Christian Persecution and Conversion in Nigeria 2014-12-27T15:17:07-07:00

Nigerian Christians have suffered a decade of murderous attacks from militant islamists, in particular the killer cult of Boko Haram.

At the same time, Christianity has been growing. The Pentecostal movement is flourishing in Nigeria with all night prayer services drawing thousands of worshipers.

The old saying is, “the blood of the martyrs is the seed of the church.”

Present-day martyrs for Christ are no exception to that.

From PRI The World:

Under an open-air pavilion built to seat a million people, children sleep on mats spread out on the cobblestones while their parents enter their 6th consecutive hour of worship.

All-night prayer vigils are at the core of the country’s booming Pentecostal movement. Some churches draw worshippers in the hundreds of thousands.

At one church, the Redeemed Christian Church of God, Friday night vigils take place in what locals call an “auditorium.” It’s a covered pavilion the size of 87 football fields, and it’s not quite big enough. The church has already cleared ground for a bigger one.
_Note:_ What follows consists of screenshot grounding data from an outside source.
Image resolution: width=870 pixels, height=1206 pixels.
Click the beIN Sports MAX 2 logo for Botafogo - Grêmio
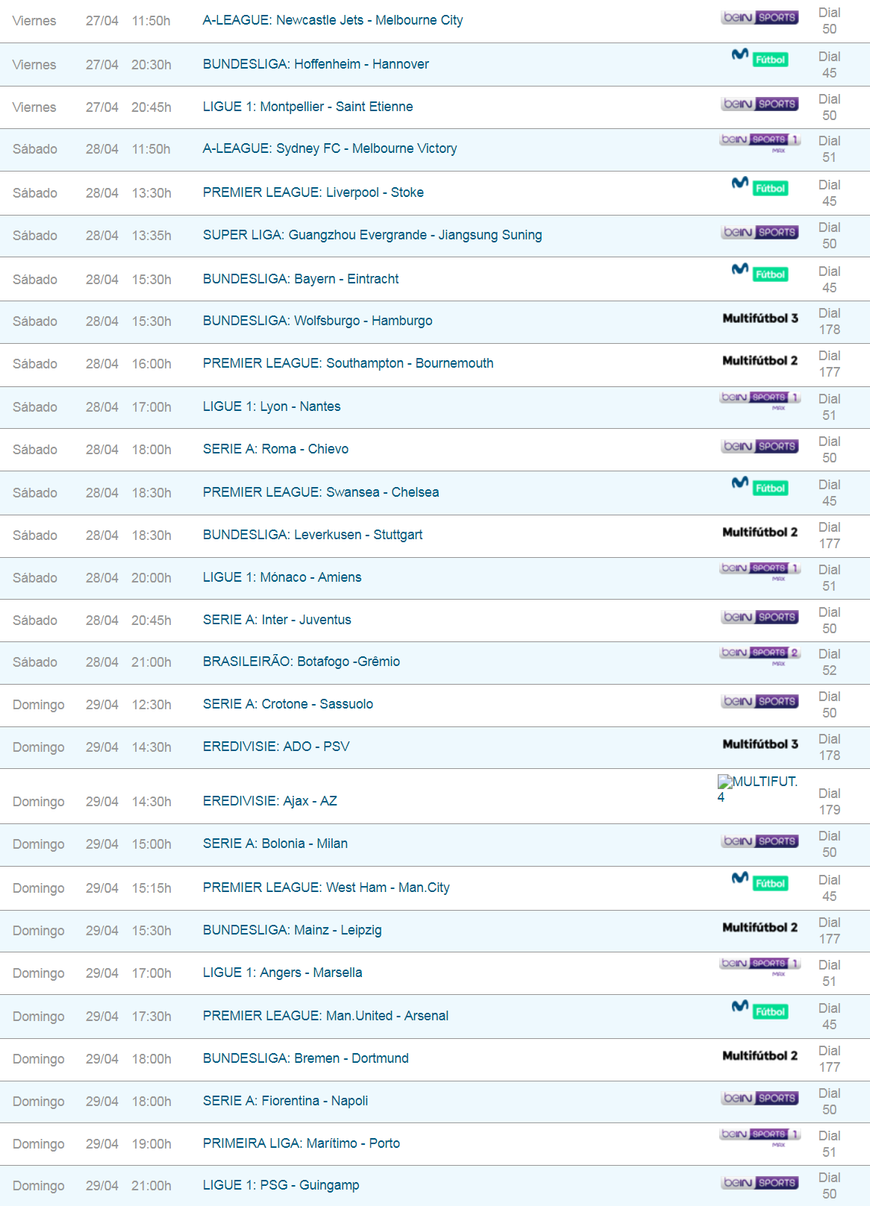coord(760,655)
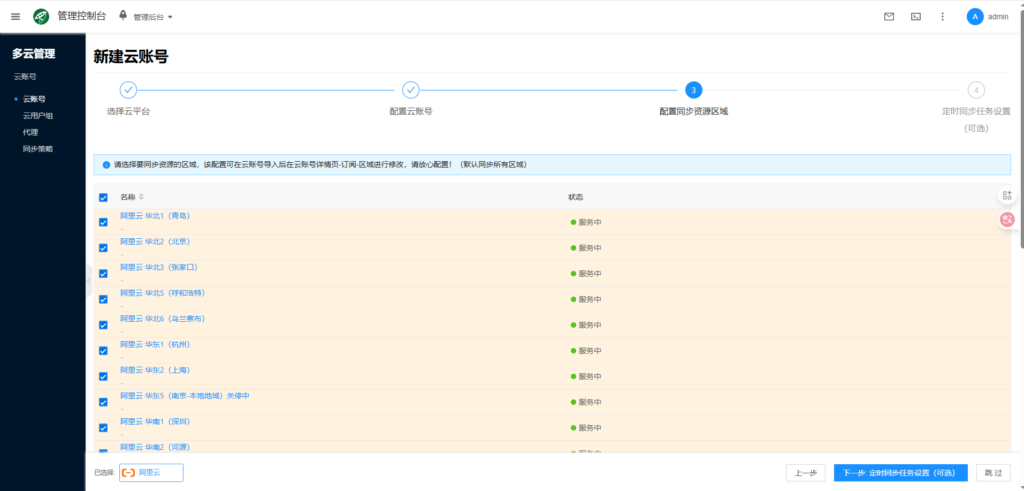Uncheck the 阿里云 华北1（青岛） region checkbox
This screenshot has height=491, width=1024.
(103, 222)
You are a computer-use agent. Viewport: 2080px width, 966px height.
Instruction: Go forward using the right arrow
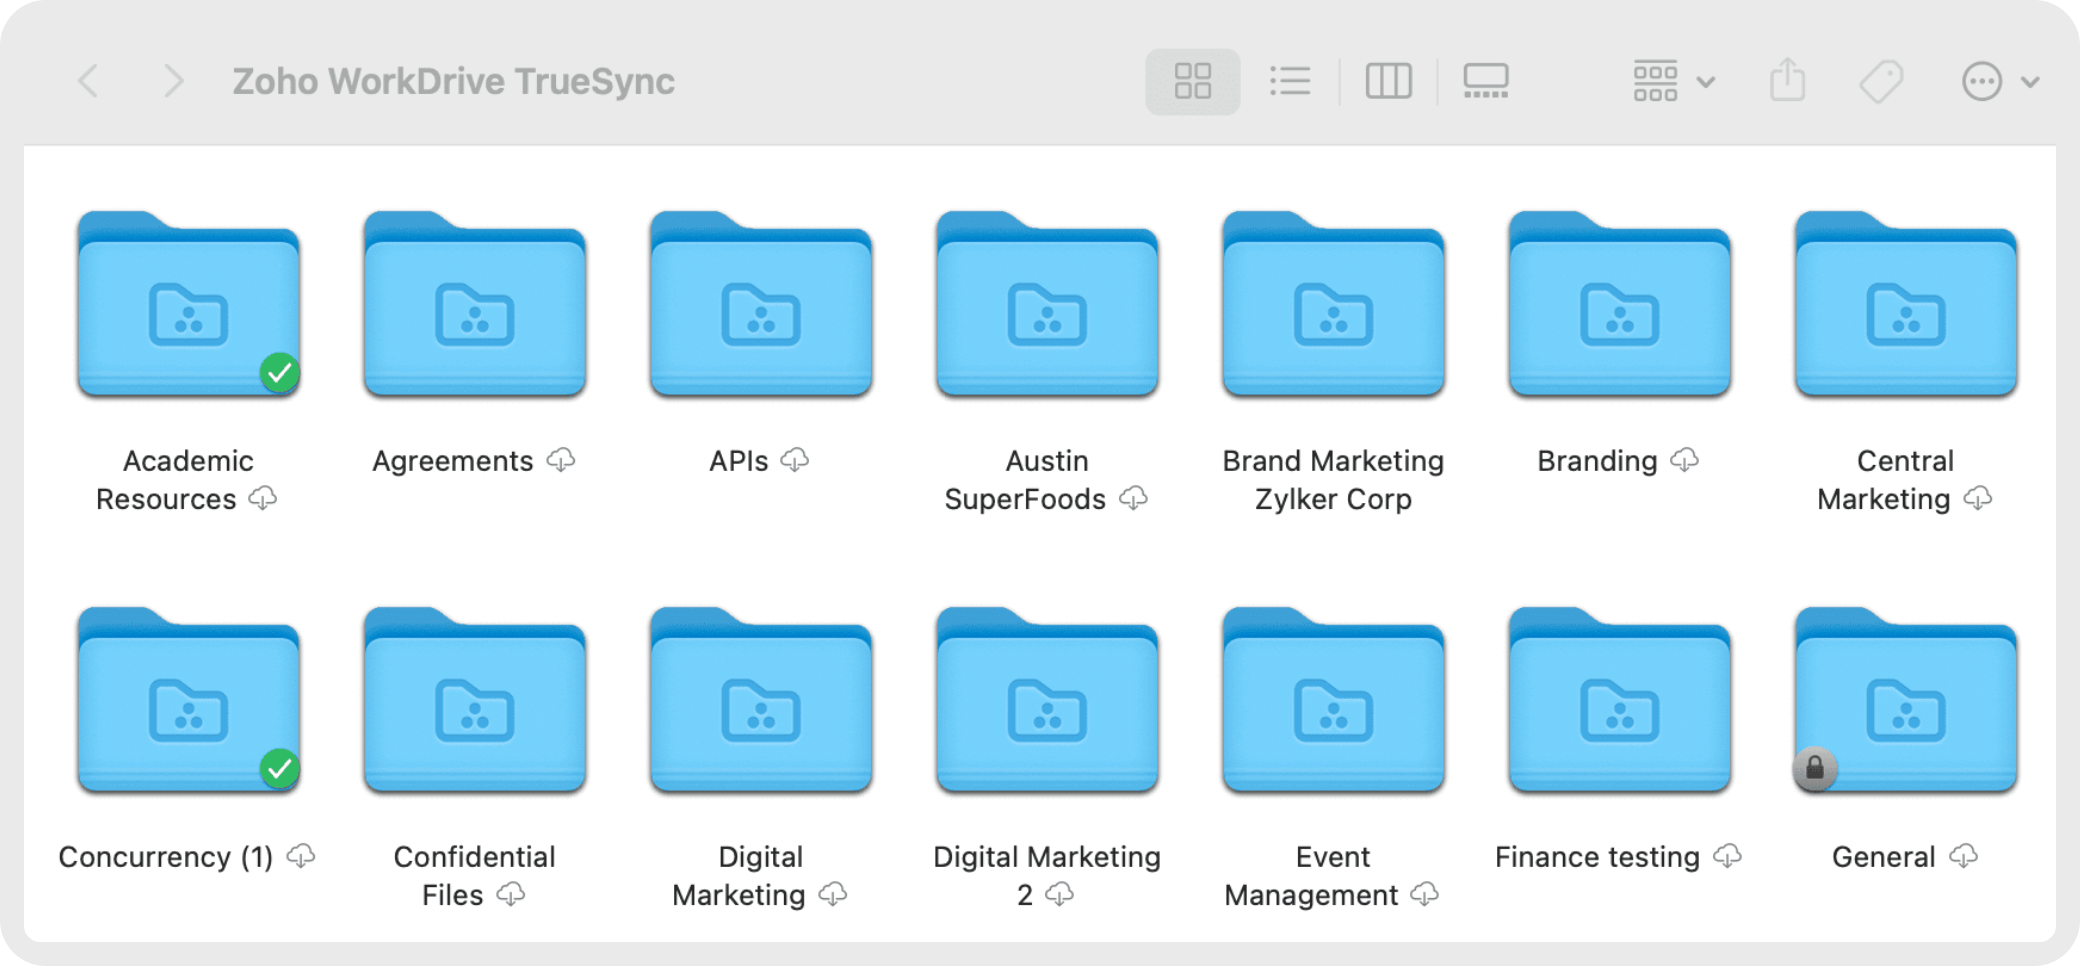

In fact, it’s something of a pattern: the church’s old pavilion was demolished a few years back, and now vendors have set up shop on the old foundation.

Once the service starts, all these people selling, they’ll close their shops and go inside the auditorium to listen to the word of God,” says Wale Akande, a volunteer who stands by the auditorium, welcoming visitors to the Holy Ghost Service in a fluorescent green vest.

The pavilion here was built in 2000 to seat a million people. It’s basically a corrugated rooftop. The ground below is paved with cobblestones and lined with thousands of crude wooden benches and plastic chairs. Akande says attendance is down tonight because of rain; the pavilion is only a third full.